Neurobiologische Grundlagen des semantisch-lexikalischen Erwerbs

Für die hier entwickelten Ansatz einer unterrichtsintegrierten störungsspezifschen Unterstützung von Schülern mit semantisch-lexikalischen Störungen, ist es von höchster Bedeutung sich den Grundmechanismus zu verdeutlichen, der dazu führt, dass wir ein Wort (sowohl von seiner Wortform als auch von seinem Wortinhalt her) lernen.

Die grundlegende Einheit, sozusagen die Gehirnatome des Worterwerbs, sind die Cell assemblies.

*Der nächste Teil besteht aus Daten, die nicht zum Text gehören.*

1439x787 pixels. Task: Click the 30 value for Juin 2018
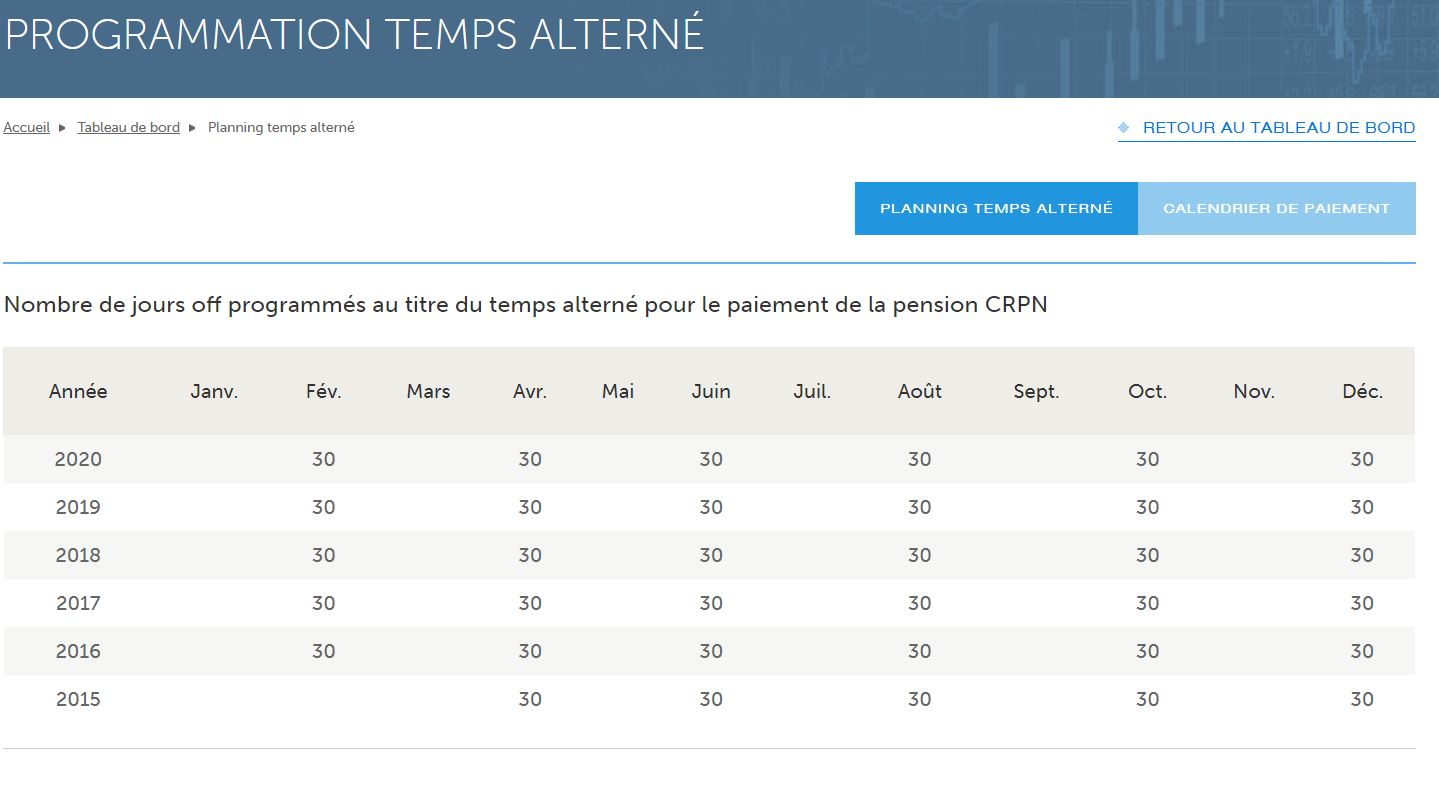coord(711,556)
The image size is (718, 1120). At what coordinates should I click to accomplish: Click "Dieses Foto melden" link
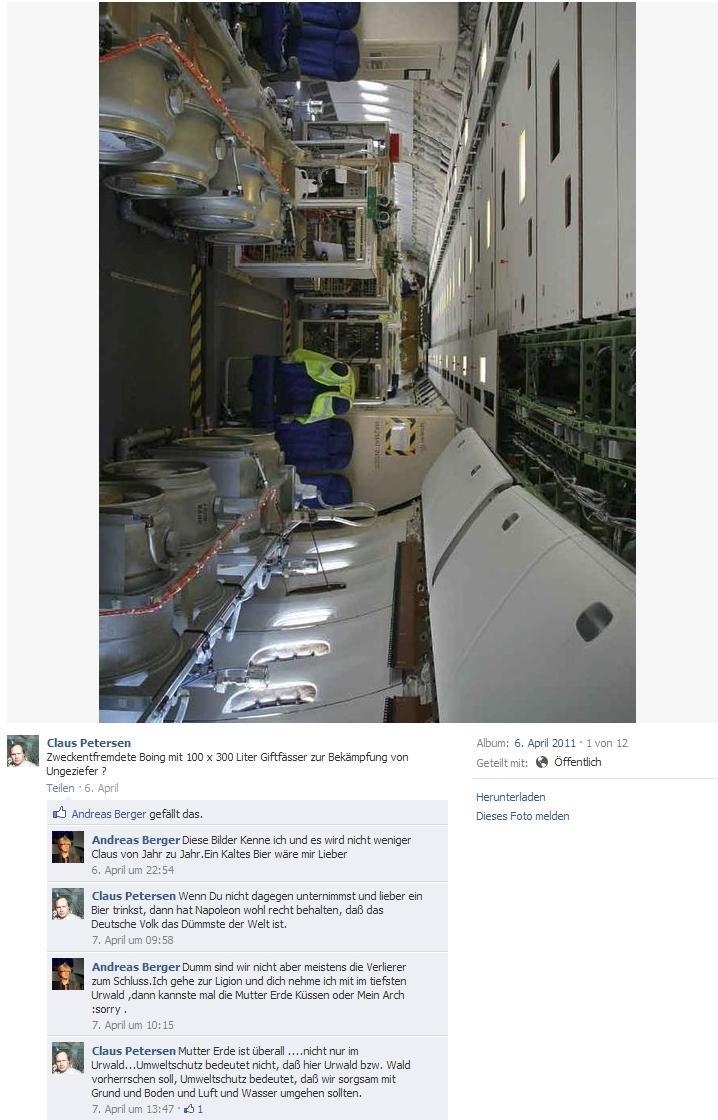click(x=523, y=816)
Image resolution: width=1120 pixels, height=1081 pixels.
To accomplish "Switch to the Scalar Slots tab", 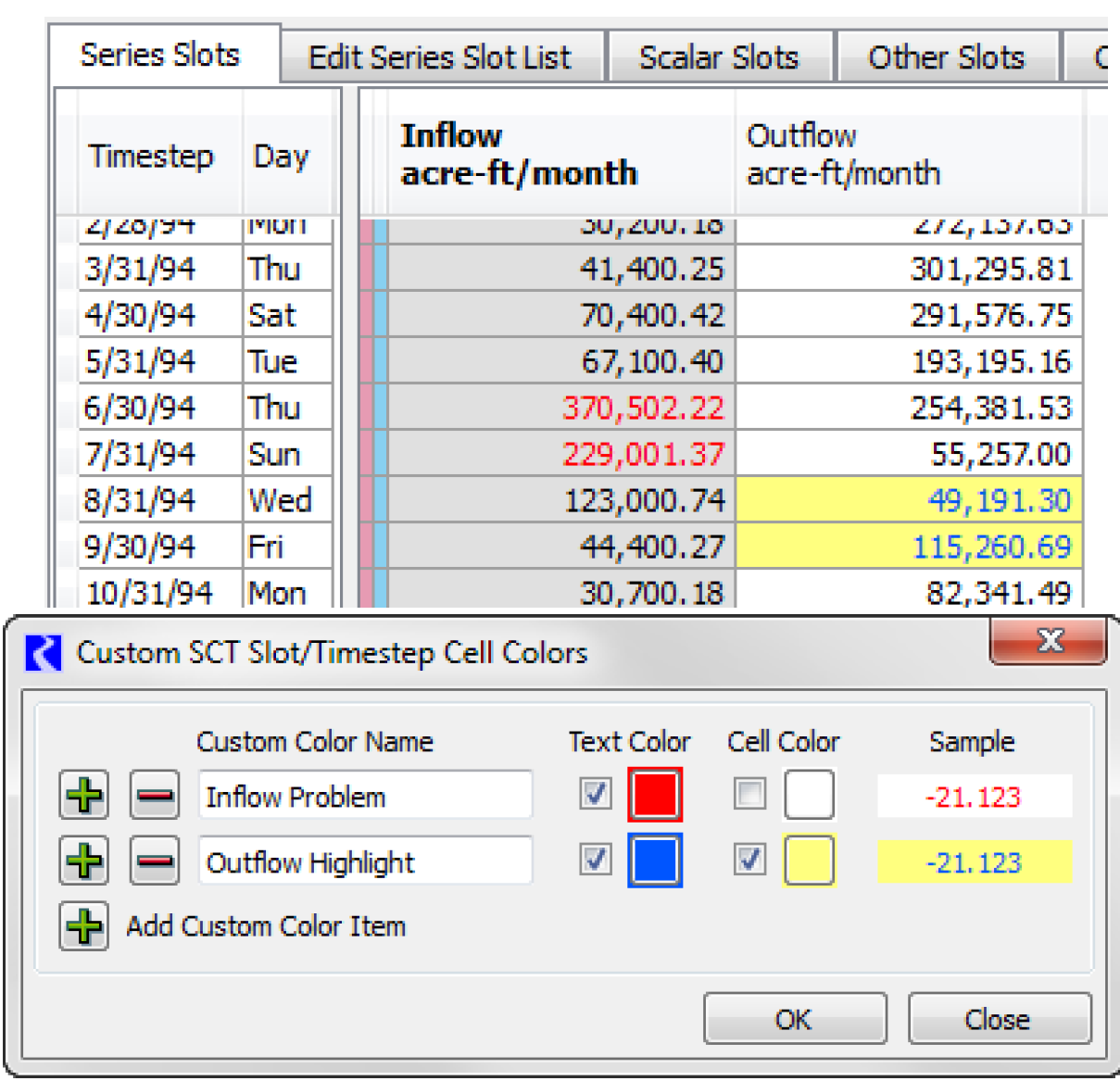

Die Theorie der Cell assemblies wurde im deutschsprachigen Raum von Pulvermüller (1996) bearbeitet. Er postuliert in seinem neurobiologischen Ansatz der Sprachverarbeitung, dass sprachliches Wissen im Gehirn in Form von funktionale Einheiten bildender Neuronenverbände (Cell assemblies) repräsentiert ist. Grundlage seiner Theorie ist die von Donald Hebb (1949) postulierte Gesetzmäßigkeit, dass das Frontalhirn von Säugetieren ein Assoziationsspeicher ist, in dem sich Nervenzellen, die oft gleichzeitig aktiv sind, zu funktionellen Einheiten verschalten: „Eine Cell Assembly ist eine Gruppe kortikaler Neuronen, die untereinander stark exzitatorisch verknüpft sind, wobei sich die starke Verschaltung“ gemäß dem Hebbschen Gesetz „aufgrund häufiger gemeinsamer Aktivität ausgebildet hat“ (Pulvermüller 1994, 24). Die starke Verschaltung der an einer Cell Assembly beteiligten Nervenzellen führt dazu, dass die Aktivierung eines genügend großen Teils des Neuronenverbandens zur Zündung der gesamten Assembly führen kann. Dies korrespondiert mit einigen von Glück (2000) dargestellten gedächtnistheoretischen Aspekten.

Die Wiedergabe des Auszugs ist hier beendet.